Your well being is in your hand

After 4 years of anti depression medicine I have finally left them on 16th Nov. It’s difficult to look back because its a long time and I think I don’t want to. But I am putting down a few points which may help those who need time to heal themselves. We all need.

Take 5


  1. When to start: This is the most difficult part and I saw so many conversations in the well being group on Should I? The answer actually depends on when the question has come. Don’t start without trying - give yourself a deadline, there are enough hacks on internet. You should try what works for you. Some will Some won’t. 

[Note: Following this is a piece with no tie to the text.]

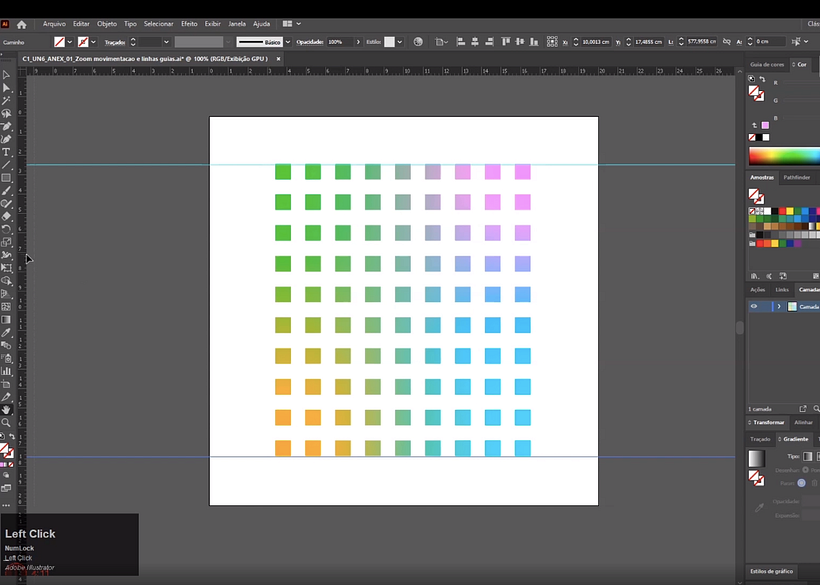Hide the Camada layer with eye icon

click(754, 307)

  2. Be Objective: Treat like weight lose / doing a marathon and do not for a moment think this is confusing. It is not. My doctor would say - If a diabetic patient is taking a pill for his well being what is wrong with you taking. 

  3. What type are you?: It’s very important to understand what type you are. To make it simple - I just classify in 2 types, either you think a lot or you don’t take things so seriously. Most people who seek intervention is thinking type. This is my presumption but I am - that’s the first thing I was told. Don’t keep telling yourself - Why do I think so much? Can I pls stop thinking. You are programmed that way - you have to find a way around it. 

  4. Practice-Practice-Practice - But stop looking. Don’t flirt with many ideas: I admire myself because I tried so much, everything the doctor would say my answer would be - Yes I read about it and I tried (reading a book when sleep does not come or talking to friend & so on). I often wondered why am I still going thru this. The answer when it came was that ‘I tried too much, which indirectly meant I kept seeking ideas to do which indirectly meant that I was not confident on my self and had belief on one idea I was trying. Last 100 days I have doing only 3 things - daily guided meditation, Gratitude (both before I sleep) & Affirmation (as soon as I get up with tea). Nothing else. Yes off and on I would read a article circulated in the ‘Wellbeing Group’ but I never compromised on my daily 3 things. The continuity gave the confidence and maybe changed something in my mind which is scientifically proved

  5. When to stop ?:Lastly, this is the most important one. My doctor would never let me stop. She would always bring it down to ½ a tab and somehow something will happen and the no of pills will go up. This up and down continued for 4 years. Then I picked up an insight from my family doctor, he said ‘they will never let you stop because they are scared that it will relapse’. Somehow it was like a flash bulb - this has become a crutch and I need to take my ‘well being in my hand’ & I will leave the medicines come what may.



This was 100 days back and I finally took the step.